## ABOUT THIS TASK
Show the lines below where "icon" occurs.

## ENTRIES SHOWN

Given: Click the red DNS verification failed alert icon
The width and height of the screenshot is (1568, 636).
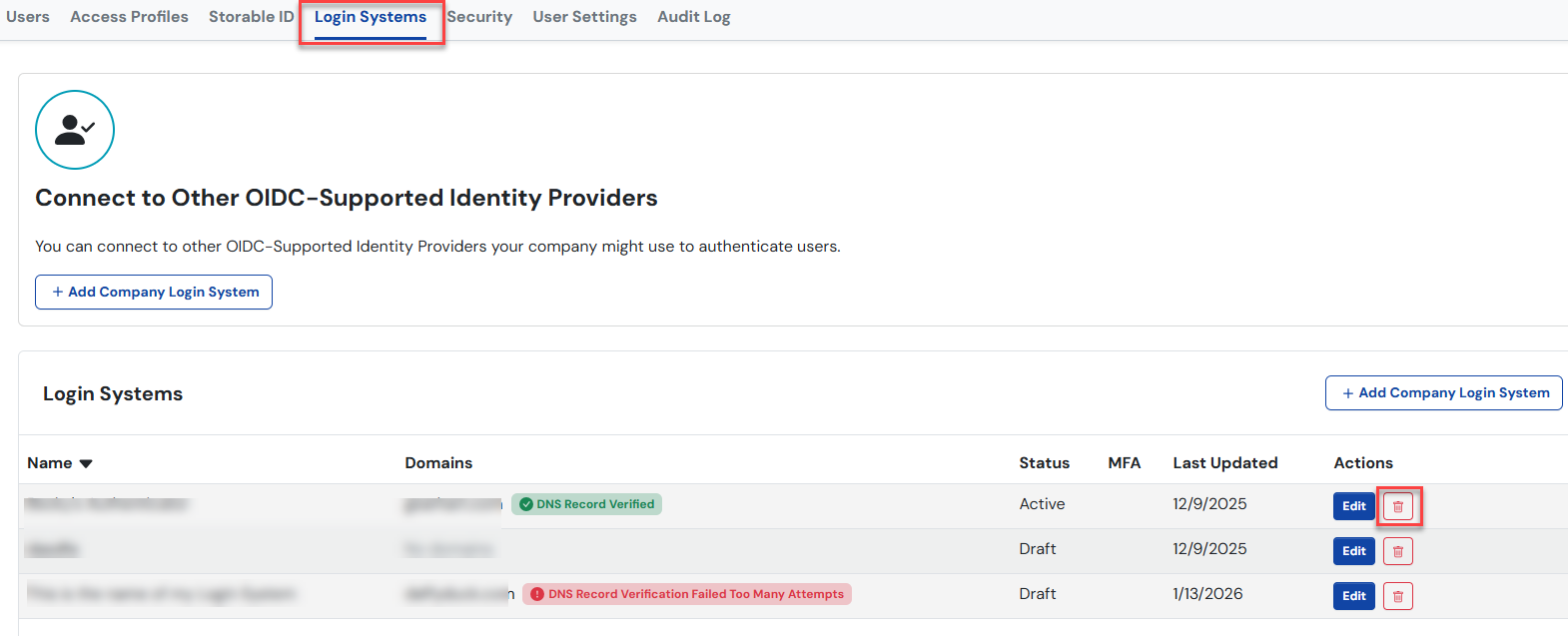Looking at the screenshot, I should (x=537, y=594).
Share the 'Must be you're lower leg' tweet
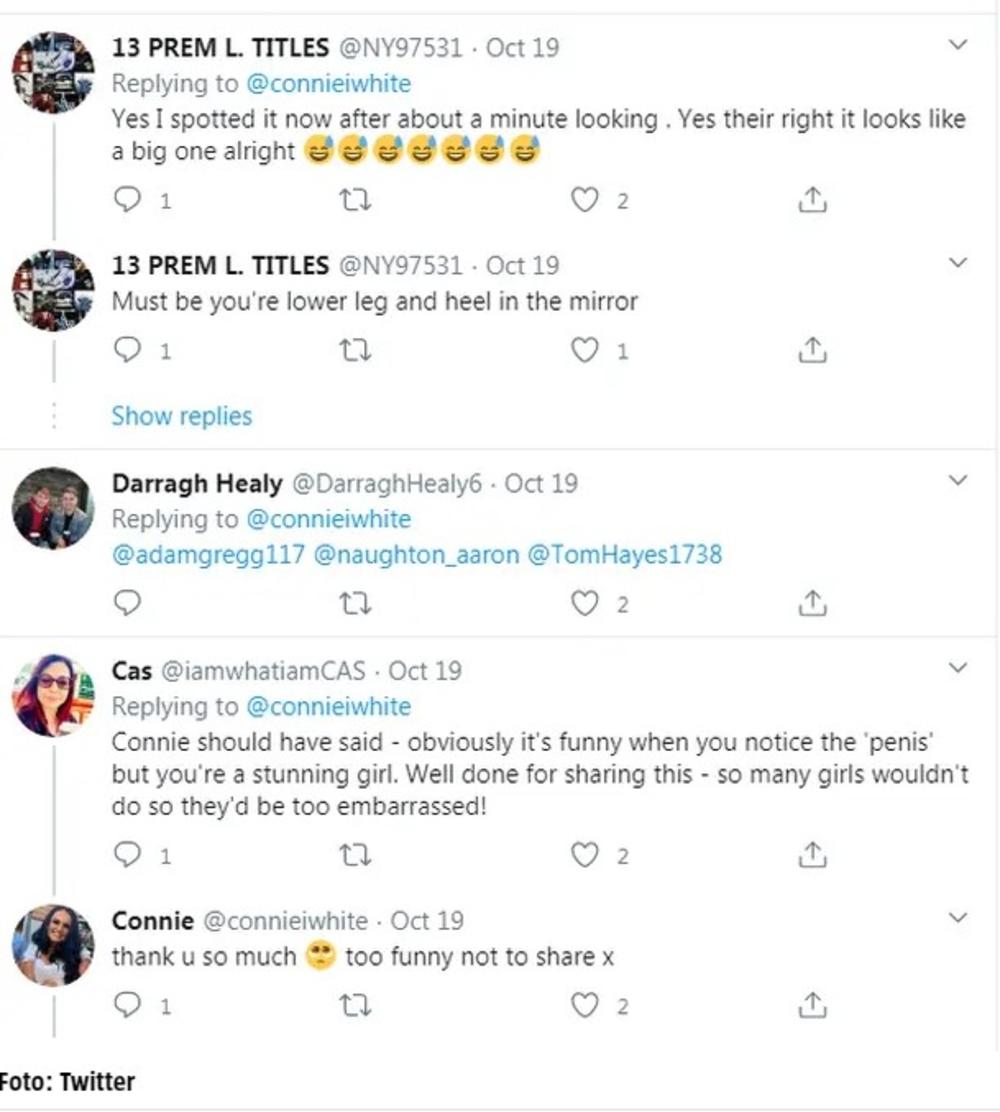 (813, 351)
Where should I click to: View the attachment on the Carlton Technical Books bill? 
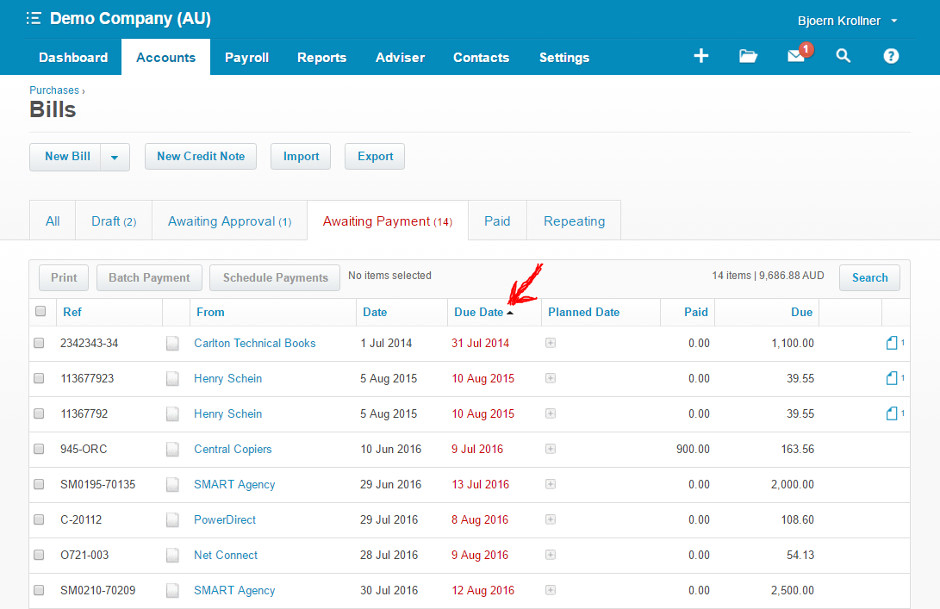coord(890,342)
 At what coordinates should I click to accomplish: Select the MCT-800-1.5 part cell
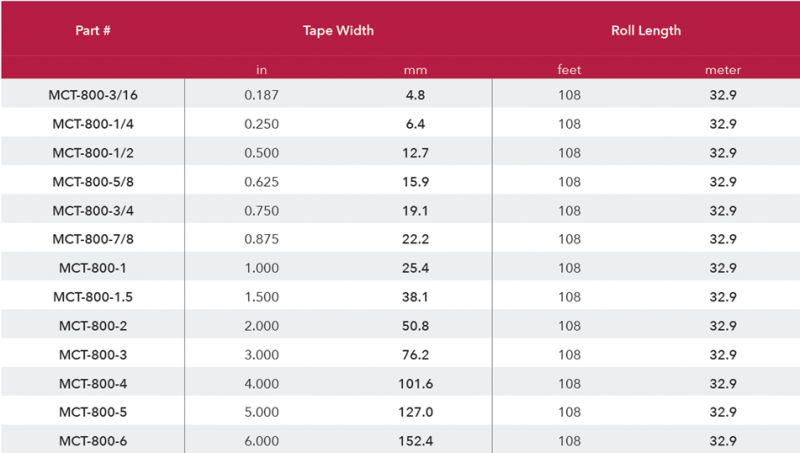click(x=93, y=297)
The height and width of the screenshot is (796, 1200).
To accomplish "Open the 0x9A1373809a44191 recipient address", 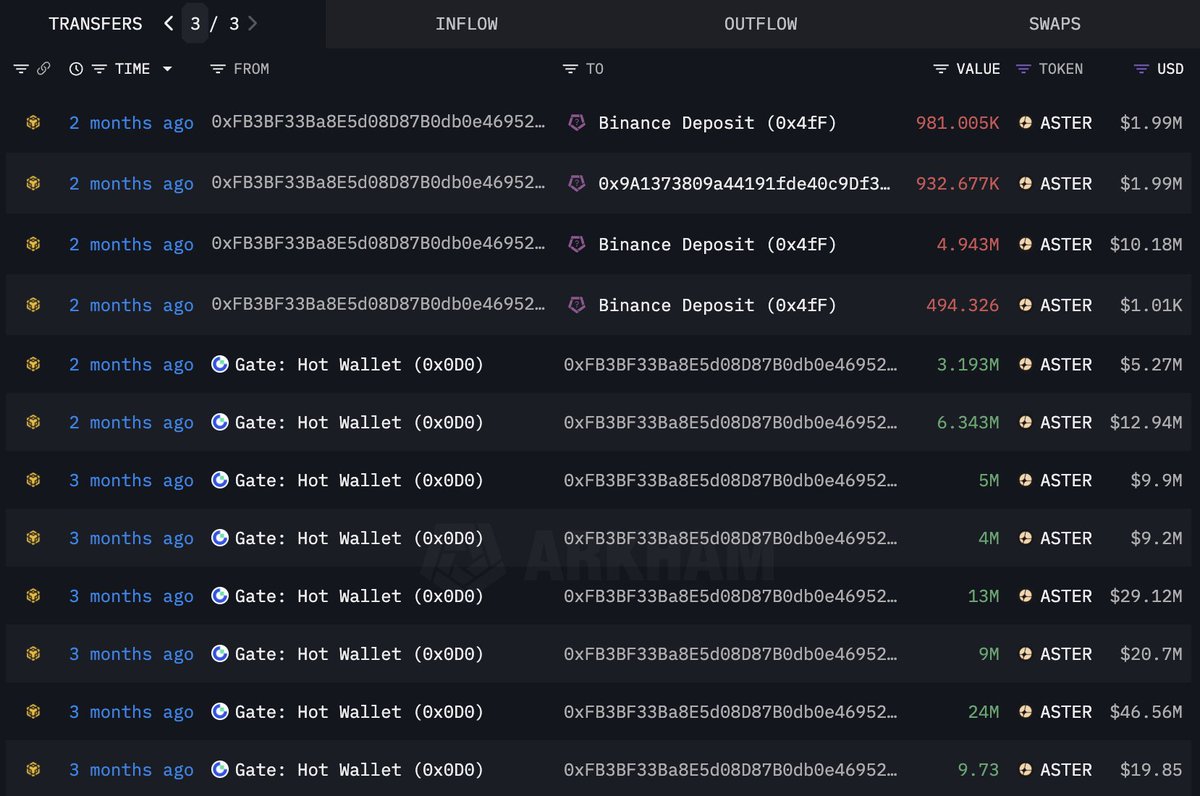I will tap(743, 184).
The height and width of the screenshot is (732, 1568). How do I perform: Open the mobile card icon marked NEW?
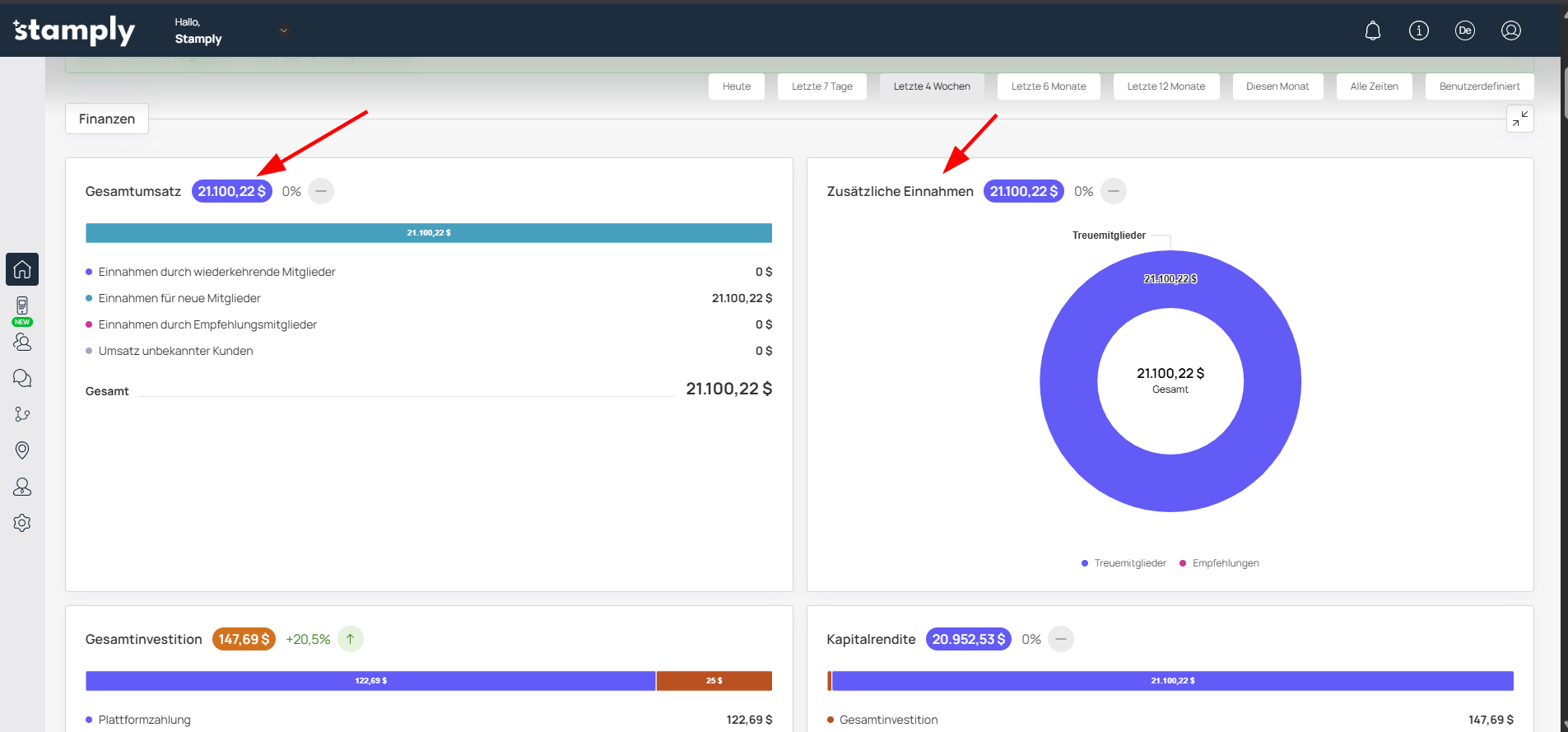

## RESPONSE TO THIS TASK
Given: Click the red DNS verification failed alert icon
The height and width of the screenshot is (732, 1568). How do I perform: Open the mobile card icon marked NEW?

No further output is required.